Callie is localized from Aori (アオリ — Japanese for flying squid). Marie is from Hotaru (ホタル — firefly squid). The names don't share phonetics with the originals; they share the method. Both versions use a real-creature reference folded into a plausible given name. That's the template regardless of language.
- Kelp — one syllable, immediately ocean, works as a nickname
- Brine — sharp, salty, the sea in a single word
- Coralie — sounds elegant, hidden in "coral"
- Vex — aggressive edge, sounds like a battle tag, underwater current undertone
- Phosphor — bioluminescence, slightly longer, suits an Octoling with depth
- Inky — too on-the-nose, sounds like a placeholder not a character
- Squidward — reference to another IP, creature obvious to the point of parody
- Bluebell — too generic floral, no sea connection, no street energy
- Octavius — too classical, the Octarian military uses operatic names but this is too stiff
- WaveRider99 — this is a username, not a Splatoon name
Common Questions
Can Inkling and Octoling names be the same?
Phonetically, yes — there's no hard rule separating them. The difference is more about register and implied backstory. An Inkling name tends to feel self-chosen and casual; an Octoling name tends to feel slightly more deliberate or earned. But a name like "Brine" could work for either — what changes is the story behind it.
Do Splatoon names need to be puns?
Not strictly — but the best ones have some concealed layer, whether that's a sea-creature reference, a color, or an ocean phenomenon. A name like "Shiver" doesn't pun on a specific creature but it embeds the ocean's coldness and a feeling that matches the character's edge. The goal is that second layer, not necessarily a creature-specific joke.
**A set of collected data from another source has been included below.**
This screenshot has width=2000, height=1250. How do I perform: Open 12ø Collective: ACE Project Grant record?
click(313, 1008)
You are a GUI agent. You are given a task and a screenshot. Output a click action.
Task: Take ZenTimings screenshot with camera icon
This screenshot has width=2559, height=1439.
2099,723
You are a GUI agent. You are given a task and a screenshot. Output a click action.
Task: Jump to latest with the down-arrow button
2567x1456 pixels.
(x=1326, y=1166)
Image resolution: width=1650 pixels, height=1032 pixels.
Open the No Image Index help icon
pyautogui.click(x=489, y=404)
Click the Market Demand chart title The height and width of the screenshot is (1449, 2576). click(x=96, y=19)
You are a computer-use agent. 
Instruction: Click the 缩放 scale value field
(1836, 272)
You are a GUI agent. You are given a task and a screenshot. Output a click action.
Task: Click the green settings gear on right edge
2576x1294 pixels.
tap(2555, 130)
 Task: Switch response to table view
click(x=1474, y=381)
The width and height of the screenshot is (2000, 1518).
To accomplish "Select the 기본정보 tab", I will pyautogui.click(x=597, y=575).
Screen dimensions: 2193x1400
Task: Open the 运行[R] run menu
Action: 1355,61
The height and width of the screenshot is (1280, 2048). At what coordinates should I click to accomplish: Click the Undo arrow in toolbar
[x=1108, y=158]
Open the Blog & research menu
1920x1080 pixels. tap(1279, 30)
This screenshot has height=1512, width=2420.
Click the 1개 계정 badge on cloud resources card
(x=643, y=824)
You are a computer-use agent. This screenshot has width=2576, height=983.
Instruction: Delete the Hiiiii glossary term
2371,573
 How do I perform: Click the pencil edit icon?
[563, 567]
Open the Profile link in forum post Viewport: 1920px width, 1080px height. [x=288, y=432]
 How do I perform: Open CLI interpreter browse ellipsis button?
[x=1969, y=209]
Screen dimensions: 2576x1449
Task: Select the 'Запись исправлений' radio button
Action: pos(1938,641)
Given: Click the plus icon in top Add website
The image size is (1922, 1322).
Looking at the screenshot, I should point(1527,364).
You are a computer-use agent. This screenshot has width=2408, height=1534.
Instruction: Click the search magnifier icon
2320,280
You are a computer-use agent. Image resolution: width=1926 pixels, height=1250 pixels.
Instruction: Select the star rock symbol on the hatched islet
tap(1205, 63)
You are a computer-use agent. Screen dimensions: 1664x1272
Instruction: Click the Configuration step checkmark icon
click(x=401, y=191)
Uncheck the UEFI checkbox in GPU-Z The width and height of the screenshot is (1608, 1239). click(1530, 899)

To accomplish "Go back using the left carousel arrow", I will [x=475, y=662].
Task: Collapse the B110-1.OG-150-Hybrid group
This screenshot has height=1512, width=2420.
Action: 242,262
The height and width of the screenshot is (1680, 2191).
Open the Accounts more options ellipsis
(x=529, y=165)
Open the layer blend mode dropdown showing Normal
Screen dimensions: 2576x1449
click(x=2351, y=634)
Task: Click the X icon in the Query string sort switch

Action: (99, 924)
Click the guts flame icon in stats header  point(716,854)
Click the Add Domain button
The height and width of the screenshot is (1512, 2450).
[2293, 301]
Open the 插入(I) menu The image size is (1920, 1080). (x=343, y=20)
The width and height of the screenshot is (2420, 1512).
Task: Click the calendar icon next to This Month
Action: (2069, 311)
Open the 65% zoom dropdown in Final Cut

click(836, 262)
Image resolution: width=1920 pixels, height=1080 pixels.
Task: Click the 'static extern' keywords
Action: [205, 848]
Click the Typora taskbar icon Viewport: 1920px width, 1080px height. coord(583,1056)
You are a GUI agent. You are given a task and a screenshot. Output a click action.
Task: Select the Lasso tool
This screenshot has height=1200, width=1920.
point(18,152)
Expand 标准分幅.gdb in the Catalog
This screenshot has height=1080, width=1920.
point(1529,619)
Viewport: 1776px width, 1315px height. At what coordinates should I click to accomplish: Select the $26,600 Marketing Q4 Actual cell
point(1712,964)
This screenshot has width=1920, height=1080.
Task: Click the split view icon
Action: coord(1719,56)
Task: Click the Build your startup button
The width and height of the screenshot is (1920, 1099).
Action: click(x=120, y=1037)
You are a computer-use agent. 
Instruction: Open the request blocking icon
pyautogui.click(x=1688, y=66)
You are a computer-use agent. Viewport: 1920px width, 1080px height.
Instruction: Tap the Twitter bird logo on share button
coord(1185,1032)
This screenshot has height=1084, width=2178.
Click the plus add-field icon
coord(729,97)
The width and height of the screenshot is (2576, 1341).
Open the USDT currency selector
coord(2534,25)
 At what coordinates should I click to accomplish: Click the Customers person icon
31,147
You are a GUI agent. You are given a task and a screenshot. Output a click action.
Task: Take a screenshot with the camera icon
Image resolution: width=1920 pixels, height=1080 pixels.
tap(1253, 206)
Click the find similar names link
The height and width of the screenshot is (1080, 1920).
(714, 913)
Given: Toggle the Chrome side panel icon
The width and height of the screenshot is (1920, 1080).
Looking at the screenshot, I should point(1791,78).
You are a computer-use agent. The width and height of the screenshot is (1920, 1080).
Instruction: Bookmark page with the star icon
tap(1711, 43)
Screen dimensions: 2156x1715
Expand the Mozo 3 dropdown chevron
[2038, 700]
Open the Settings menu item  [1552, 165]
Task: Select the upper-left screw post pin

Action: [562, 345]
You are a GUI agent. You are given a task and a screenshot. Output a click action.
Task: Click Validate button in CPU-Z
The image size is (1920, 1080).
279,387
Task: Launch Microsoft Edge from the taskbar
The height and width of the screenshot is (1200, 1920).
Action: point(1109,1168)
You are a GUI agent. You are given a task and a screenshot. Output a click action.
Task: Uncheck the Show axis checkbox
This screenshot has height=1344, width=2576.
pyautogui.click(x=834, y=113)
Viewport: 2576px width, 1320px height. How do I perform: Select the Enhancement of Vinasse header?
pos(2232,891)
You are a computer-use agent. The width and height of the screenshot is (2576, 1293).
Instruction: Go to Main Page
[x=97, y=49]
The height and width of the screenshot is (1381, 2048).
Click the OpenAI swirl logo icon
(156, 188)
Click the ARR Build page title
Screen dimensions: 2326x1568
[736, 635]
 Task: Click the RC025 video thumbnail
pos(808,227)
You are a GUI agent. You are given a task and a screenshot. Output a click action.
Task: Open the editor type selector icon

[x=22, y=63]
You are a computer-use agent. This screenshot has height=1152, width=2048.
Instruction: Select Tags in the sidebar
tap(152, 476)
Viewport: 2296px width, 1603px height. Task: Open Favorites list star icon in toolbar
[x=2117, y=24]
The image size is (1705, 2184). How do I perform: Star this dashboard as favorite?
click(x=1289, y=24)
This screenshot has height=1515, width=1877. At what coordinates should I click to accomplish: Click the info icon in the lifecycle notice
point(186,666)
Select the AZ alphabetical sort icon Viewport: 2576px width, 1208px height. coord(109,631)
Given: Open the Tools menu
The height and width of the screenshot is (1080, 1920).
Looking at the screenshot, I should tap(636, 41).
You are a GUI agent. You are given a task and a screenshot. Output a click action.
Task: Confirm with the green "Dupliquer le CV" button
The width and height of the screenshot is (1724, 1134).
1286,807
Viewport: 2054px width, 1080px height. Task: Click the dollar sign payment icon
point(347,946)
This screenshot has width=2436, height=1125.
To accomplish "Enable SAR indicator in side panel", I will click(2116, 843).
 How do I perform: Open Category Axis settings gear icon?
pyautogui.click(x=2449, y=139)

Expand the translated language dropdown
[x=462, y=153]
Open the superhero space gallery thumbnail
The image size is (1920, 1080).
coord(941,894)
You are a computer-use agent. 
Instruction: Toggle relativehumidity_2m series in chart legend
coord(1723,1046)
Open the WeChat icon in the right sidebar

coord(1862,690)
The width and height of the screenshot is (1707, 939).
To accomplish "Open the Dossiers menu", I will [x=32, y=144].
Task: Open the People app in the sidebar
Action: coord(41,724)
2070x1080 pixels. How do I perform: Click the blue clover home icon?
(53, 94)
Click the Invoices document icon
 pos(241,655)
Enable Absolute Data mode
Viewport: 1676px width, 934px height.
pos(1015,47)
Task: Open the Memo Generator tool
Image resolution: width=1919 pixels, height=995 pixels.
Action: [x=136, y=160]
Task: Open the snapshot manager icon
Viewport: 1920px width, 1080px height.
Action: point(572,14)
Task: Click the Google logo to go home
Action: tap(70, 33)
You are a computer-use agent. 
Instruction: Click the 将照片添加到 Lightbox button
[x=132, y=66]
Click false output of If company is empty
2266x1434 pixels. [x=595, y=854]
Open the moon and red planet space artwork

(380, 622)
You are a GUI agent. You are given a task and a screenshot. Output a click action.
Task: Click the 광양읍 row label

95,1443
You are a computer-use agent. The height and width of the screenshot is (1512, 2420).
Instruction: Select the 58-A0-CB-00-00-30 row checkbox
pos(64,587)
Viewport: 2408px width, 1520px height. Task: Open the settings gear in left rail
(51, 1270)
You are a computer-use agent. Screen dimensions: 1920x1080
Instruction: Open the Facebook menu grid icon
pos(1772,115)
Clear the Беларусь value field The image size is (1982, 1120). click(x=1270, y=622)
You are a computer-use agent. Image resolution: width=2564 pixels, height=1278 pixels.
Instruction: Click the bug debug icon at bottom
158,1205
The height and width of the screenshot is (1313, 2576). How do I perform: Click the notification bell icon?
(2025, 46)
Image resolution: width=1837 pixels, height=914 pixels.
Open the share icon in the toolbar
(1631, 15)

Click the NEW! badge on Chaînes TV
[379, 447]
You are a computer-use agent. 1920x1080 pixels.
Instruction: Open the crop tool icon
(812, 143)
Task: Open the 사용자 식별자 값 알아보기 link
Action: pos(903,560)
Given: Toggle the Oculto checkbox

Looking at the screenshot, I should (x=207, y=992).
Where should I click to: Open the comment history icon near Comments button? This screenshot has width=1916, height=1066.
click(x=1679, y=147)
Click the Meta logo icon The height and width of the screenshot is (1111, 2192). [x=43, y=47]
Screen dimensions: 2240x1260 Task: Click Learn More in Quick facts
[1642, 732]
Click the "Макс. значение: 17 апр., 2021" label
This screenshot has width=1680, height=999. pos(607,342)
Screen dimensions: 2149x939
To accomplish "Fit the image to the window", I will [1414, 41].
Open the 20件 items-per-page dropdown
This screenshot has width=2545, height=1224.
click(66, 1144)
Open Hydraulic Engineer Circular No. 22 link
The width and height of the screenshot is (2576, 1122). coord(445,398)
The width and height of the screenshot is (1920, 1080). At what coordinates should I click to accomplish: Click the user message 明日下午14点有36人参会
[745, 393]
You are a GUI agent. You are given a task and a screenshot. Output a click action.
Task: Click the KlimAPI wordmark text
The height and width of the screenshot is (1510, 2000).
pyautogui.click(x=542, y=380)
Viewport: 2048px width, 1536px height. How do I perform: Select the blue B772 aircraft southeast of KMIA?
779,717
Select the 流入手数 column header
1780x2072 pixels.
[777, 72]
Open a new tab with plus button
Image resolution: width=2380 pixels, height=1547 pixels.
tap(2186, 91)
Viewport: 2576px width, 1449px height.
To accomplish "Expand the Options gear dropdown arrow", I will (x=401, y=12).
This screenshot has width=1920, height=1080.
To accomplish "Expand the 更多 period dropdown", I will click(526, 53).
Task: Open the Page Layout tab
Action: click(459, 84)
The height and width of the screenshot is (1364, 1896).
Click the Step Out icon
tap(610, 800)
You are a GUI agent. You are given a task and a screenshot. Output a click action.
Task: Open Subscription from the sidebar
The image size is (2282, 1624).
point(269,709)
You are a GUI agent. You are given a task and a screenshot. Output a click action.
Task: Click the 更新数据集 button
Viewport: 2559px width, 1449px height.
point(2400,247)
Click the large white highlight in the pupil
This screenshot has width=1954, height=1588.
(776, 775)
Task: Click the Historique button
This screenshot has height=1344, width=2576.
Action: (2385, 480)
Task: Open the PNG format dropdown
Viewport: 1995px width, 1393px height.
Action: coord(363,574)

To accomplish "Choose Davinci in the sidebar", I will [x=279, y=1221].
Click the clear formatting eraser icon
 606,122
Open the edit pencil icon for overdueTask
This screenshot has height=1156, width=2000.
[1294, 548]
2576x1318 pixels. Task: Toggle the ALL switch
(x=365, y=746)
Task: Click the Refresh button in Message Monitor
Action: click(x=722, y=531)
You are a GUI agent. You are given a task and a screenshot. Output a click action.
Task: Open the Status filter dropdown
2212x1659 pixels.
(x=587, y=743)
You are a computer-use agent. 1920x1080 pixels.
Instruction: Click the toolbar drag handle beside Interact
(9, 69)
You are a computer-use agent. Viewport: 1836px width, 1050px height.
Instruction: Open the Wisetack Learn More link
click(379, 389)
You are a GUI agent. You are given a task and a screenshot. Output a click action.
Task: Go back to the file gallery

What's the difference between street Splatoon names and idol names?
Street names are short, punchy, and feel like something you'd put on a battle tag — think Shiver, Frye, Kelp. Idol names need stage presence: they have to work on a poster, sound good chanted by a crowd, and hold up across merchandise. Pearl and Marina are idol names — short enough to be memorable, melodic enough to be chanted, layered enough to feel substantial. The vibe setting in the generator adjusts which end of that spectrum the output targets.